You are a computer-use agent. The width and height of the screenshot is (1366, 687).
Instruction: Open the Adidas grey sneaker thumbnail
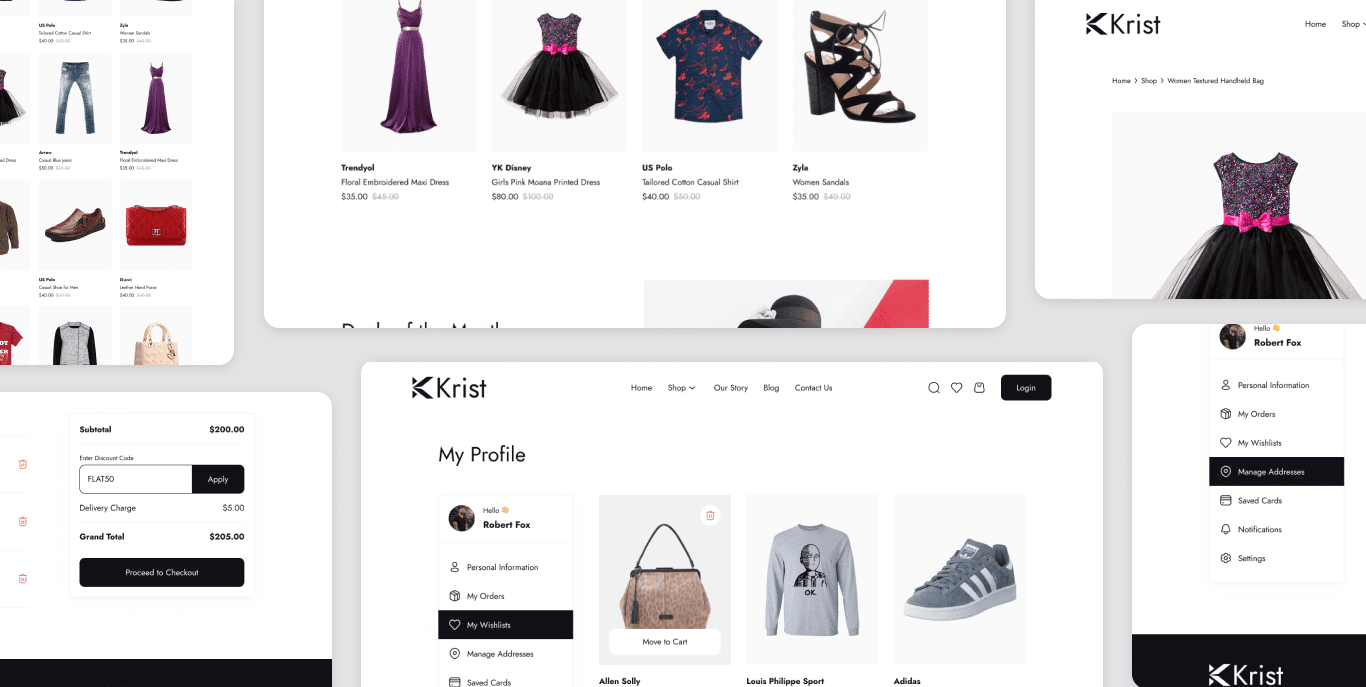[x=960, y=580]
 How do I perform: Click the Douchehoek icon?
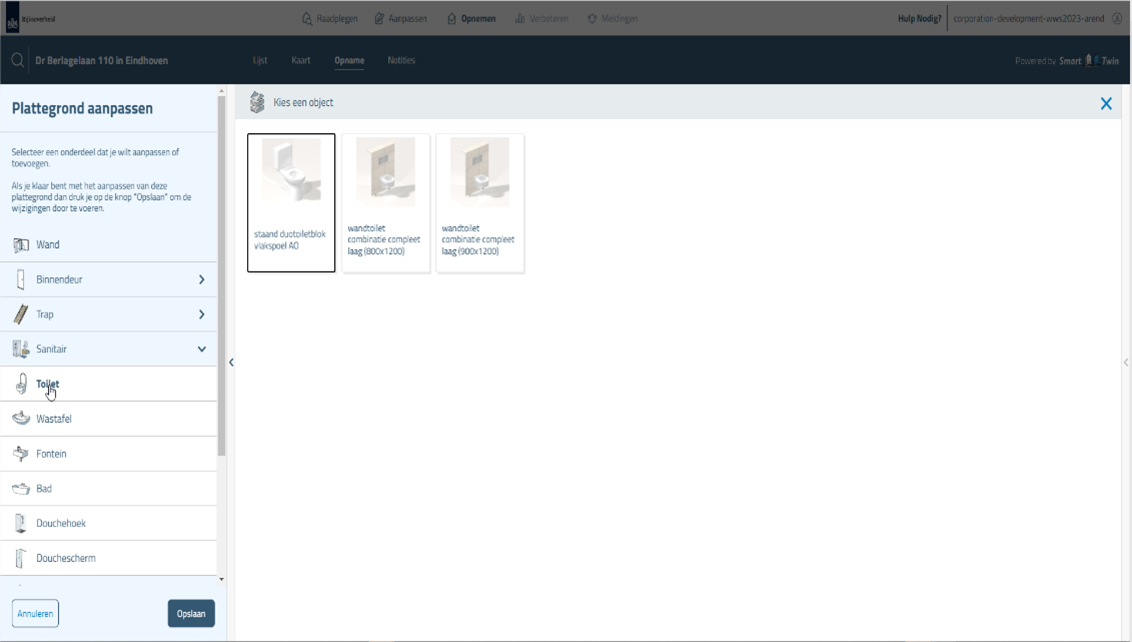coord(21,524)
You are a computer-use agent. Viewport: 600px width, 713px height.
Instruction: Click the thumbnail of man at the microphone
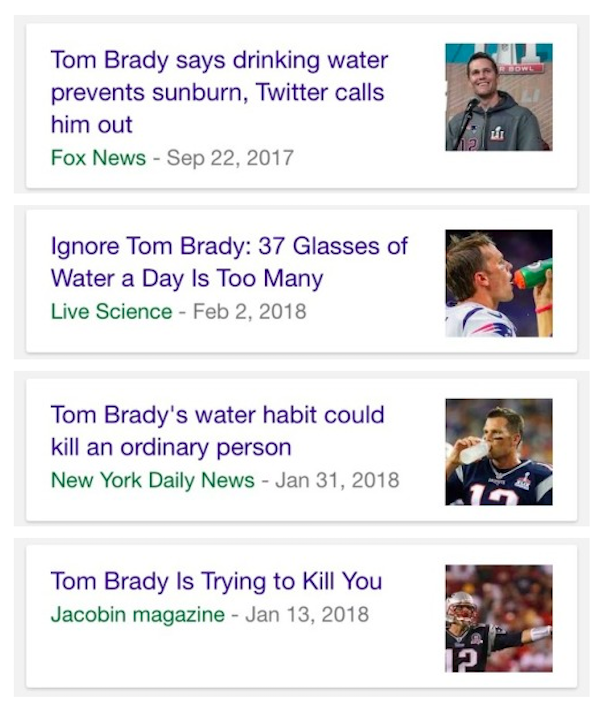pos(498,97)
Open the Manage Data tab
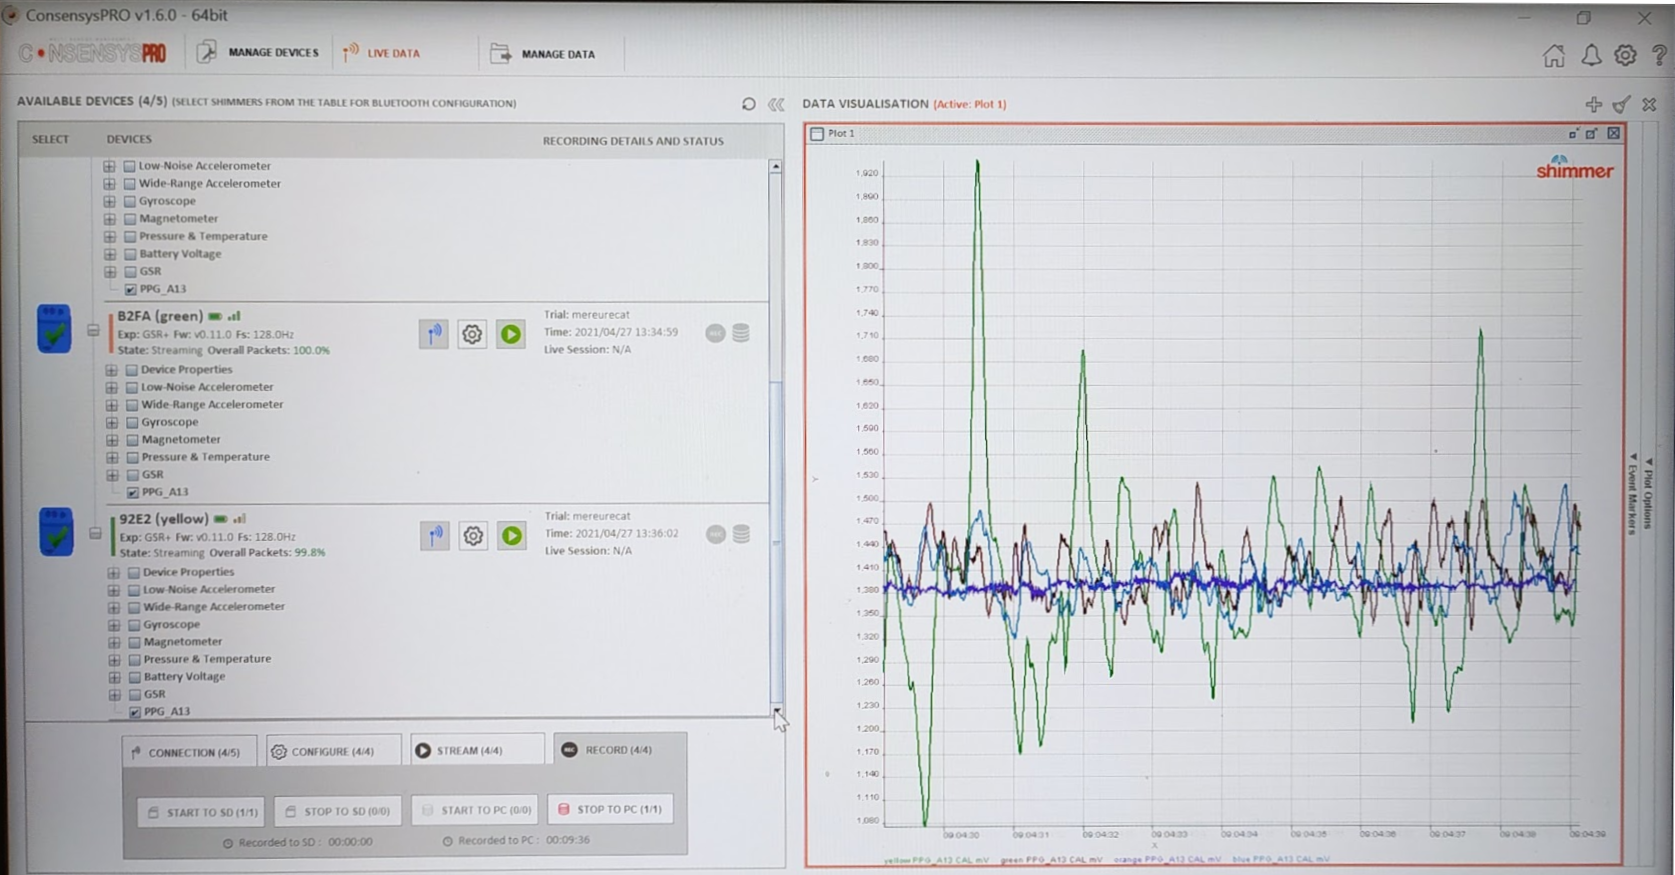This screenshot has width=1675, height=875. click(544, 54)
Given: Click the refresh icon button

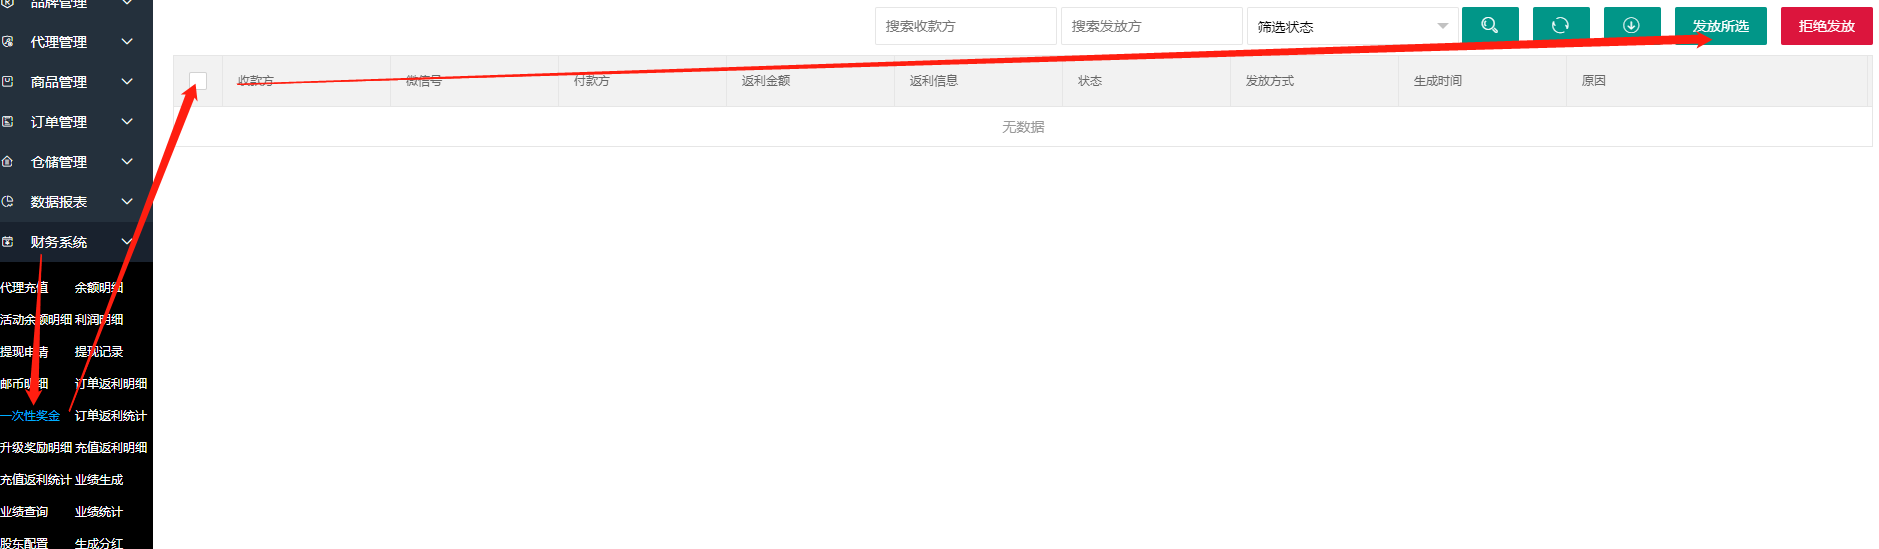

WHAT THE EXERCISE ASKS:
The answer is the whole listing retyped exactly, with pictures omitted.

SOLUTION TO THIS EXERCISE:
You are a computer-use agent. The width and height of the screenshot is (1366, 687).
Instruction: Open the Adidas grey sneaker thumbnail
[x=960, y=580]
 How do I perform: Click the Douchehoek icon?
coord(21,524)
You are a computer-use agent. Viewport: 600px width, 713px height.
Instruction: Click the thumbnail of man at the microphone
pos(498,97)
Open the Manage Data tab
This screenshot has width=1675, height=875. click(544, 54)
Given: Click the refresh icon button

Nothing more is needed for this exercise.